Overview
A unified schema
Overture is developing one schema to structure all of our datasets. We follow the JSON schema standard in our schema design and we use GeoJSON as a model for encoding feature geometries in our datasets. The schema itself is written in YAML for readability and ease of use.
GeoJSON and GeoParquet
Although JSON and GeoJSON serve as our mental models for defining the Overture schema, we distribute our datasets in GeoParquet, a column-oriented format optimized for handling large-scale geospatial datasets.
There are key differences in how geometries and other feature properties are represented in GeoJSON and GeoParquet. In Overture's schema design, we follow the GeoJSON specification and encode geometry objects as human-readable Point, LineString, Polygon, and MultiPolygon types. A feature in GeoJSON consists of a single geometry object accompanied by a set of properties represented as key-value pairs.
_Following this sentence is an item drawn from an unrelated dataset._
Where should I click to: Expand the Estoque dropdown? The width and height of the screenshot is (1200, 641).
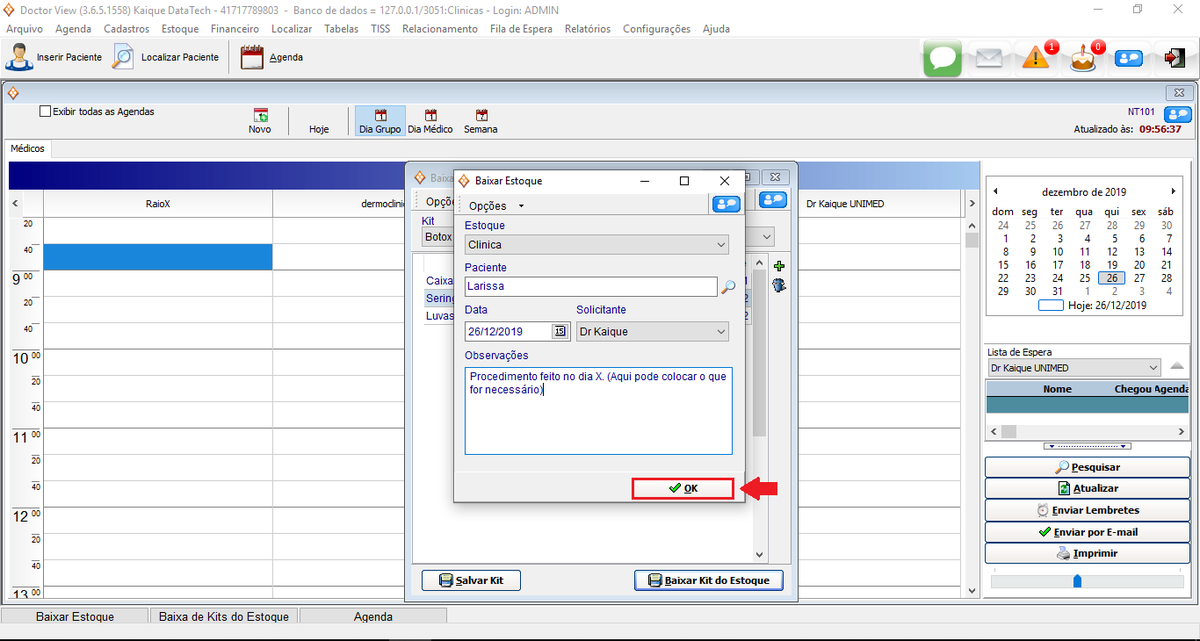point(721,244)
This same feature can be represented as a single row in a GeoParquet file, with the geometry in one column — encoded as Well-Known Binary (WKB) or native arrow-encoded coordinate columns format — and other feature properties filling out additional columns in the file.
Top-level properties
In the Overture schema, all features have a unique id
called a GERS ID, a geometry
object that follows the GeoJSON schema specification, and the following top-level properties:
The data types for each property in the Overture schema design do not map exactly to the permitted data types in Parquet and GeoParquet. We release our datasets with the top-level properties encoded in this way:
GeoParquet columns for top-level Overture properties
column_name | column_type | description |
---|---|---|
id | string | an Overture feature's unique id, part of the Global Entity Reference System (GERS) |
geometry | binary | well-known binary (WKB) representation of the feature geometry |
bbox | struct<xmin: float, xmax: float, ymin: float, ymax: float> | area defined by two longitudes and two latitudes: latitude is a decimal number between -90.0 and 90.0; longitude is a decimal number between -180.0 and 180.0. |
theme | string | one of six Overture data themes |
type | string | one of 14 Overture feature types |
version | int32 | version number of the feature, incremented in each Overture release where the geometry or attributes of this feature changed |
sources | list<element: struct<property: string, dataset: string, record_id: string, update_time: string, confidence: double>> | array of source information for the properties of a given feature |
Other key schema properties
Most but not all of the feature types in the Overture schema require data for the names
, subtype
, and class
properties. The names
property is complex enough to have its own schema, which we describe in detail here.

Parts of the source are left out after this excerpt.